User 5 has already rated 132 movies.
Recommending the highest 5 predicted ratings movies not already rated.


In [99]:
past_rated.head(5)

Unnamed: 0,user_id,movie_id_x,rating,unix_timestamp,movie title,release date,unknown,Action,Adventure,Animation,...,Romance,Sci-Fi,Thriller,War,Western,age,sex,occupation,zip_code,movie_id_y
76171,5,181,5,875635757,Return of the Jedi (1983),14-Mar-1997,0,1,1,0,...,1,1,0,1,0,33,F,other,15213,181
2026,5,382,5,875636587,"Adventures of Priscilla, Queen of the Desert, ...",01-Jan-1994,0,0,0,0,...,0,0,0,0,0,33,F,other,15213,382
23878,5,257,5,875635239,Men in Black (1997),04-Jul-1997,0,1,1,0,...,0,1,0,0,0,33,F,other,15213,257
15667,5,433,5,875636655,Heathers (1989),01-Jan-1989,0,0,0,0,...,0,0,0,0,0,33,F,other,15213,433
26821,5,101,5,878844510,Heavy Metal (1981),08-Mar-1981,0,1,1,1,...,0,1,0,0,0,33,F,other,15213,101


# User Based Recommendation For User 5

In [100]:
past_rated, recommend, sorted_user_predict, user_data, user_full = recommend_movies(user_df_pred,5, df_treated, train_df, 5)

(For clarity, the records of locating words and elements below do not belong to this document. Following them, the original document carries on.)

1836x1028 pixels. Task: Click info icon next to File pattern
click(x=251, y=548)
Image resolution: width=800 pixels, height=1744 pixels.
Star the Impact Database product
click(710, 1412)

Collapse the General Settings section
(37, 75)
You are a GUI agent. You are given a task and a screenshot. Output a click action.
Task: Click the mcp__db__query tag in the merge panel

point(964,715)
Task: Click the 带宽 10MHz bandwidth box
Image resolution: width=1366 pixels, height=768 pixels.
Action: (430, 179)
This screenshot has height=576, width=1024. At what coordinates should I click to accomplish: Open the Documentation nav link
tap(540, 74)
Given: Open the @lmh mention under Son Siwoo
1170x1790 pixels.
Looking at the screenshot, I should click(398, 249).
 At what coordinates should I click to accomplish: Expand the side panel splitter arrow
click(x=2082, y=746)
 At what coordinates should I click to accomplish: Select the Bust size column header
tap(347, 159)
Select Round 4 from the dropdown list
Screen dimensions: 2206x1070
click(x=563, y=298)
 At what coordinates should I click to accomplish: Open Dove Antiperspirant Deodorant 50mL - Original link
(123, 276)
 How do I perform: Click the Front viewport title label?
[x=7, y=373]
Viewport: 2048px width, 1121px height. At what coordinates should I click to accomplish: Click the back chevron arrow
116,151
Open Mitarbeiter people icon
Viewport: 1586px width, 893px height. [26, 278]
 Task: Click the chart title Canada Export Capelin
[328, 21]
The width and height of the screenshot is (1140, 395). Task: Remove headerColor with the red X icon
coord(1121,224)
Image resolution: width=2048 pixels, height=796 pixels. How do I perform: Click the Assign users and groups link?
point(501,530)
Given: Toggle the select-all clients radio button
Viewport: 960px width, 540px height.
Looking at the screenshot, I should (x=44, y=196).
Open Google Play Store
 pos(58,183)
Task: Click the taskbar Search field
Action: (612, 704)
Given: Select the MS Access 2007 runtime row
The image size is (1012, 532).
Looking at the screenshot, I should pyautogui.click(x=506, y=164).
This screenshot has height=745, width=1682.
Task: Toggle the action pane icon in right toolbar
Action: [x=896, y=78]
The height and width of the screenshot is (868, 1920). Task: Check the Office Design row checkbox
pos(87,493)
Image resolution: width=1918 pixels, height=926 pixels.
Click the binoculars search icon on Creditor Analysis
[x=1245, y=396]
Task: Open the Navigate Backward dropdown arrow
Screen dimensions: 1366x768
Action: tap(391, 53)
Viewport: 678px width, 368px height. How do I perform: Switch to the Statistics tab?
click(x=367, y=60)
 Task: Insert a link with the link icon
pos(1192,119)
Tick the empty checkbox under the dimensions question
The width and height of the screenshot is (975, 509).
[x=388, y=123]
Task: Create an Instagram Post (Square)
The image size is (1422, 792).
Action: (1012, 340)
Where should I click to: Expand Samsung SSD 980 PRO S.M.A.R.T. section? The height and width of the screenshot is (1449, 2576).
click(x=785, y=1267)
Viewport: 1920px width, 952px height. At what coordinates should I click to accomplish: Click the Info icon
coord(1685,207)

User 5 has already rated 132 movies.
Recommending the highest 5 predicted ratings movies not already rated.


In [101]:
past_rated.head(5)

Unnamed: 0,user_id,movie_id_x,rating,unix_timestamp,movie title,release date,unknown,Action,Adventure,Animation,...,Romance,Sci-Fi,Thriller,War,Western,age,sex,occupation,zip_code,movie_id_y
76171,5,181,5,875635757,Return of the Jedi (1983),14-Mar-1997,0,1,1,0,...,1,1,0,1,0,33,F,other,15213,181
2026,5,382,5,875636587,"Adventures of Priscilla, Queen of the Desert, ...",01-Jan-1994,0,0,0,0,...,0,0,0,0,0,33,F,other,15213,382
23878,5,257,5,875635239,Men in Black (1997),04-Jul-1997,0,1,1,0,...,0,1,0,0,0,33,F,other,15213,257
15667,5,433,5,875636655,Heathers (1989),01-Jan-1989,0,0,0,0,...,0,0,0,0,0,33,F,other,15213,433
26821,5,101,5,878844510,Heavy Metal (1981),08-Mar-1981,0,1,1,1,...,0,1,0,0,0,33,F,other,15213,101


# Insights
1. There is not much of difference between accuracy of user based and item based collaberative filtering for this dataset.
2. However, user based collaberative filtering has higher latency and throughput time.